NAIFA Board of Trustees
NAIFA Congressional Council
NAIFA Government Relations Committee
NAIFA Government Relations Chapter Chairs
NAIFA Political Action Committee
NAIFA Grassroots Involvement Committee
May 10, 2021
Congressional Conference: NAIFA’s May 25-26 Congressional Conference is less than two weeks away. If you haven’t already, please register now for this all-online virtual conference that will be key to a successful defense against adverse tax proposals that could hurt permanent life insurance, investments, health insurance, and employer-provided benefits.
We now know the tax increases President Biden is proposing: an increase in the corporate and top individual tax rates, repeal of step-up in basis (potentially with a rule that makes transfers at death taxable events), and a hike in the capital gains tax rate. We also know that Congress will write the actual legislation and that more adverse tax proposals may emerge from that process. We already see proposals to add a wealth tax and a financial transaction tax (FTT), to tax annual gains in investments (that could include permanent life insurance), whether or not the asset is sold or the gains are otherwise realized, repeal or modification of the Section 199A 20 percent non-corporate business income deduction, and changes to estate tax planning techniques. Any of these could find their way into the legislation Congress will be crafting and considering over the next few weeks.
Tax: Congressional tax writers report considerable push-back on many of the proposed tax increases in President Biden’s “Build Back Better” initiative (the American Jobs Plan/AJP and the American Families Plan/AFP). Among the proposals getting stiff resistance are the 28 percent hike in the corporate tax rate (although at the moment, it does appear that Congress may accept a 25 percent corporate rate, which would be up from current law’s 21 percent), the repeal of step-up in basis (and the likely rule that would go with it that would trigger tax liability on inherited assets at the time of inheritance), and the increase in the capital gains rate (to 39.6 percent for those earning $1 million or more in a year).
Republicans are united in opposition to changing any of the 2017 tax reform law’s rules, but some Democrats are also expressing skepticism over these proposals. And Democrats can’t afford to lose any votes in the Senate and only three in the House.
Plus, we don’t yet know what other adverse tax proposals will emerge (although it’s a very good bet that more will become part of the Congressional legislation). The possibilities are many (and scary): a wealth tax, a financial transaction tax, estate planning (trust) rules, a change in the 199A 20 percent deduction for non-corporate business income, an investment income tax, more rate changes (especially in the estate and gift tax), etc. How extensive the risk we face is should become clearer by mid-summer, if not sooner. Stay tuned.
Worker Classification: Last week, the Department of Labor (DOL) officially and formally rescinded the Trump-era worker classification rule and promised vigorous enforcement of the historical multi-factor control test that has governed whether a worker is an employee or an independent contractor. DOL stopped short of saying they would initiate a new rulemaking initiative, but Washington insiders expect the Department to do just that—with California’s ABC test (without California’s exceptions, including for insurance agents) as their starting point. We’ll keep you posted as this issue develops.

__Given material__

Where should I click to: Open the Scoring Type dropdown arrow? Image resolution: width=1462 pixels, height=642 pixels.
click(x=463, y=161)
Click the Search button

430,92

__Task set__
1. Answer these from the NAIFA update.
(a) On which dates is NAIFA's Congressional Conference held?
(b) What corporate tax rate does Congress currently appear ready to accept?
(c) What do Washington insiders expect the Department of Labor to use as its starting point for a new rulemaking?
2. Pick up the NAIFA update after its final sentence and write the next passage in the same style.
None of the material matters for this work.

__Responses per task__
1.
(a) May 25-26.
(b) 25 percent, up from current law's 21 percent.
(c) California's ABC test, without California's exceptions, including the one for insurance agents.

2.
Retirement Savings: Last week, on a unanimous and bipartisan basis, the House Ways & Means Committee approved H.R.2954, a second-generation retirement savings bill usually referred to as “SECURE 2.0.” The “Securing a Strong Retirement Act” (the bill’s official name) makes 42 largely helpful rules changes to enhance retirement savings opportunities. SECURE 2.0 is now ready for a vote by the full House, but as yet, no date for House floor action has been set. The bill does have widespread bipartisan support, though, and is expected to pass when the House votes on it.
Among the provisions contained in H.R.2954 are:
- A rule that would require new 401(k) plans to include an automatic enrollment provision—subject to a rule that allows employees (participants) to opt-out
- An increase in the age at which required minimum distributions (RMDs) must be taken from 72 to 75 (phased-in—the age would go to 73 in 2022, to 74 in 2029, and to 75 in 2032)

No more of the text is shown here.